How to use Managed Checkpoints

FlexAI Managed Checkpoints are a powerful feature that automatically saves and manages checkpoints during a Training Job’s execution.

This feature has been designed to simplify the process of saving and retrieving the state of a model during training, allowing you to easily resume training from a specific point in time to evaluate the model’s performance, go back in time to re-start a Training Job from a Checkpoint before an interruption, or even roll back to a previous state if needed.

How Managed Checkpoints work

FlexAI Managed Checkpoints automatically captures checkpoints every time the Training Job’s code calls the torch.save() 🔗 function, which is commonly used in PyTorch-based training scripts to save the model’s state.

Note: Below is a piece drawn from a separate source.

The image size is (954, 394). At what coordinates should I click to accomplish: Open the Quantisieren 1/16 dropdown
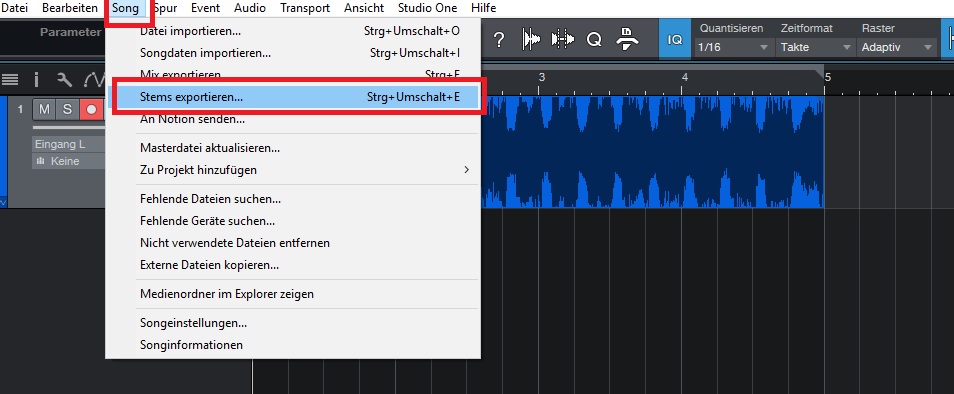[733, 47]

Checkpoint Storage locations

Storing Checkpoints

In order to leverage the FlexAI Managed Checkpoints feature, the torch.save function needs to store them in a dedicated directory, which path is stored in the FLEXAI_OUTPUT_CHECKPOINT_DIR environment variable of the Training Runtime.

Whenever a new Checkpoint is stored to the directory the FLEXAI_OUTPUT_CHECKPOINT_DIR environment variable points to, FlexAI Managed Checkpoints will automatically capture it and assign it a unique ID, along with the timestamp of when it was created.

A Training Job’s Checkpoints can be listed using the flexai training checkpoints command.

Checkpoints can be managed using the flexai checkpoint family of commands, which allow you to fetch them to a host machine, export them to a remote storage location, inspect them to get further details, and delete them.

Loading a Checkpoint

When a Training Job is run using the -C / --checkpoint flag, FlexAI Managed Checkpoints will automatically load the specified Checkpoint into the path the FLEXAI_INPUT_CHECKPOINT_DIR environment variable points to. This allows your training code to resume execution from the state captured in the Checkpoint.

Checkpoint Metadata Extraction Process

Hugging Face Transformers Checkpoints

Currently, the FlexAI runtime supports Hugging Face Transformers checkpoints, which include the trainer_state.json and config.json files that contain metadata about the training process and model configuration:

STEP, TRAIN LOSS & EVAL LOSS: Extracted from trainer_state.json’s log_history field (last entry).
MODEL: Determined from config.json’s architectures field.
VERSION: Retrieved from config.json’s transformers_version field.
INFERENCE READY: Set to true if the architectures field is present in config.json.